So as Obama is placing his hand on the Bible of the president who proclaimed emancipation, Larry is twitching his arm in a simulated swing, the Wii crowd in the Wii stadium roaring. Larry peeks around between pitches to see Obama finish taking the oath, then goes back to the game.

Larry’s in his fifties, on SSI, with a deformed hand and two club feet - from a very premature birth. He hasn't the money or the coverage to buy the prosthetic shoes that would let him walk somewhat normally. Most of his family won’t have anything to do with him, from his years of using. When he talks I have a hard time understanding because of what seems a speech impediment. Kaki says it’s just dentures he hasn’t gotten used to yet. She also says she couldn't run the house without him. Honest as the day is long, and steady.

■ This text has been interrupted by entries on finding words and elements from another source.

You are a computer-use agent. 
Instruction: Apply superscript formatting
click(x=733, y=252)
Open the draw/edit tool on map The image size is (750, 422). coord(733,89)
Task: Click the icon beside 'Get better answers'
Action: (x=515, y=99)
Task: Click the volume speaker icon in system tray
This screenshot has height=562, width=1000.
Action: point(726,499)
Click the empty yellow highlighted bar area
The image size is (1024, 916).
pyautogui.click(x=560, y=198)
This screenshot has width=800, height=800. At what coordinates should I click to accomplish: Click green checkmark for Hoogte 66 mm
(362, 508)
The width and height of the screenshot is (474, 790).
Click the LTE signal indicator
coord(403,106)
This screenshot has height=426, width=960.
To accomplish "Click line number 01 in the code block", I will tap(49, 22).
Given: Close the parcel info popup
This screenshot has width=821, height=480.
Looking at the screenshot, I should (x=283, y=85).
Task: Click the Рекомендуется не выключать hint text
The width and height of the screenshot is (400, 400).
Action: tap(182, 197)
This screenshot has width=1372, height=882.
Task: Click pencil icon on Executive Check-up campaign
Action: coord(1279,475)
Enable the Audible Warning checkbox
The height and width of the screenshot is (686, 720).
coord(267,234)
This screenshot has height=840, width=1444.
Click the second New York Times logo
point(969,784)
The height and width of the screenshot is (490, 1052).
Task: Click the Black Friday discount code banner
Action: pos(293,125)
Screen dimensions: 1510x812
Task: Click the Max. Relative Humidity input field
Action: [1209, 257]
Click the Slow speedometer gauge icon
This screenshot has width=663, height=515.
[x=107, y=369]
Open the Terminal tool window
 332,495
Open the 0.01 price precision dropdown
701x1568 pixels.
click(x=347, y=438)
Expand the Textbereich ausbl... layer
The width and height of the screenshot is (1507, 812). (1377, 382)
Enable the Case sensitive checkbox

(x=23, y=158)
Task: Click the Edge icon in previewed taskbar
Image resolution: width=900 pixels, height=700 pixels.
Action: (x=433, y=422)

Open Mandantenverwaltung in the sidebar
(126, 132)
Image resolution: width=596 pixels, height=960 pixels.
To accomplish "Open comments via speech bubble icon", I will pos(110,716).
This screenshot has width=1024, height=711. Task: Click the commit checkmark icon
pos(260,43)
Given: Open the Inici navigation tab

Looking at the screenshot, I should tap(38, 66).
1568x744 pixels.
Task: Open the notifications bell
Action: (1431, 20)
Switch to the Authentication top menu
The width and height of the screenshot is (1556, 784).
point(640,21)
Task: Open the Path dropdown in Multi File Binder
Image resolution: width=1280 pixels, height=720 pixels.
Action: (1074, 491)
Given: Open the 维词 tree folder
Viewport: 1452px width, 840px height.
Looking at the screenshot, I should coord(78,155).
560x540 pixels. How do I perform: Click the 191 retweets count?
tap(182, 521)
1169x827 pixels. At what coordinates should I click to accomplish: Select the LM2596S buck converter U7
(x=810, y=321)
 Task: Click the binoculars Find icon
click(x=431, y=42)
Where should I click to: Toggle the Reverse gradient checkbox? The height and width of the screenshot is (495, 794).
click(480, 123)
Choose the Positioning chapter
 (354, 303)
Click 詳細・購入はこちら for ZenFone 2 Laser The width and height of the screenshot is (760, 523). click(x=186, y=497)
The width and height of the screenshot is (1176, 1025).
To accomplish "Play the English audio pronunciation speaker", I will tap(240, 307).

It strikes me - a crippled black man with so little going for him focusing on his healing instead of on the brilliant black man with so much going for him becoming the most powerful man in the world. I guess Larry knows what's best for himself, but I wonder - is he afraid to hope? Is he acclimated to the thin air of hopelessness? Am I?

Tahija bragged to me later that she didn't even turn her TV on (I sure hope the boys' school had one to turn on.) "He’s got to show me something first," she said. Not just afraid of hope but dead set against it. What made her that way? All those times her dad didn't show up when he'd promised to? Does Obama look to her like just another crushing disappointment? Or -- more troubling -- like a chance to prove fully and finally that the world really is hopeless?

I guess that's her choice. Larry's choice is to focus on his healing--with a little break for history. Mine is to hold hope in safe keeping. In this box of words, these plain or jewelled cases.